El jefe comunal destacó el valor y la entrega de quienes combatieron en 1982, al pedir que la comunidad imagine a aquellos jóvenes de 19 y 20 años que dejaron sus sueños y su vida cotidiana para defender la soberanía nacional en condiciones extremas. Resaltó su coraje, la solidaridad entre compañeros y el amor por la patria como valores que “siguen vivos hasta hoy” en cada veterano.

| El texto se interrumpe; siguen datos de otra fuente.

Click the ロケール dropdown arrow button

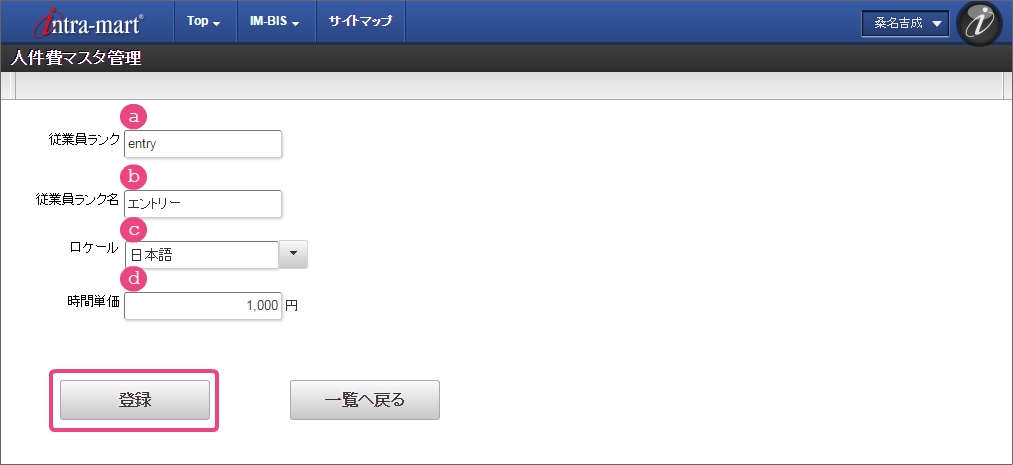click(293, 254)
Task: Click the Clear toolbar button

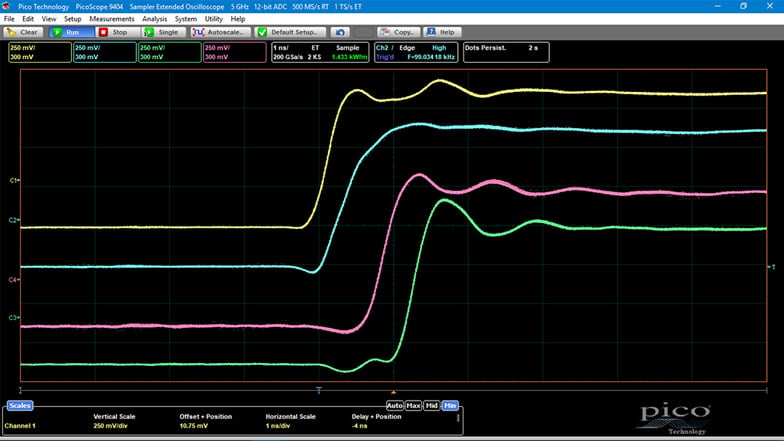Action: tap(24, 32)
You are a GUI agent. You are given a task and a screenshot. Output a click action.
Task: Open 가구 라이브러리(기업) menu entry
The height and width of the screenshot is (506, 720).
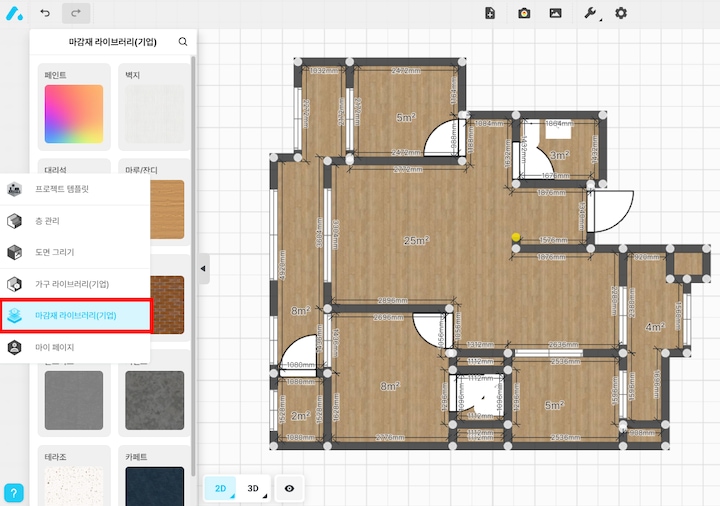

Uno de los momentos más fuertes del mensaje fue cuando Susbielles se refirió al regreso de los excombatientes y al proceso de desmalvinización. Allí sostuvo que el Estado argentino “les debe una disculpa” por los años de silencio, abandono y falta de reconocimiento, y expresó ese pedido de perdón en nombre de la institucionalidad local. También agradeció a los veteranos por haber mantenido viva la memoria de Malvinas incluso en los años más difíciles.
El intendente también vinculó la causa Malvinas con la identidad solidaria de Bahía Blanca, al recordar la presencia activa de los veteranos en cada momento crítico que atravesó la ciudad: desde la pandemia hasta el temporal, el tornado y la inundación del año pasado. “Bahía Blanca no se rinde, no se entrega, se une, se multiplica y se anima”, afirmó, al trazar un paralelo entre el espíritu de los combatientes y la resiliencia de la comunidad bahiense.
Sobre el cierre, Susbielles llamó a renovar el compromiso con la memoria, el acompañamiento permanente a los veteranos y la construcción de una ciudad “a la altura de su ejemplo”. Su definición sintetizó el sentido del acto: “Bahía Blanca es una ciudad malvinera”, sostuvo, antes de reafirmar que “las Malvinas fueron, son y serán argentinas para siempre”.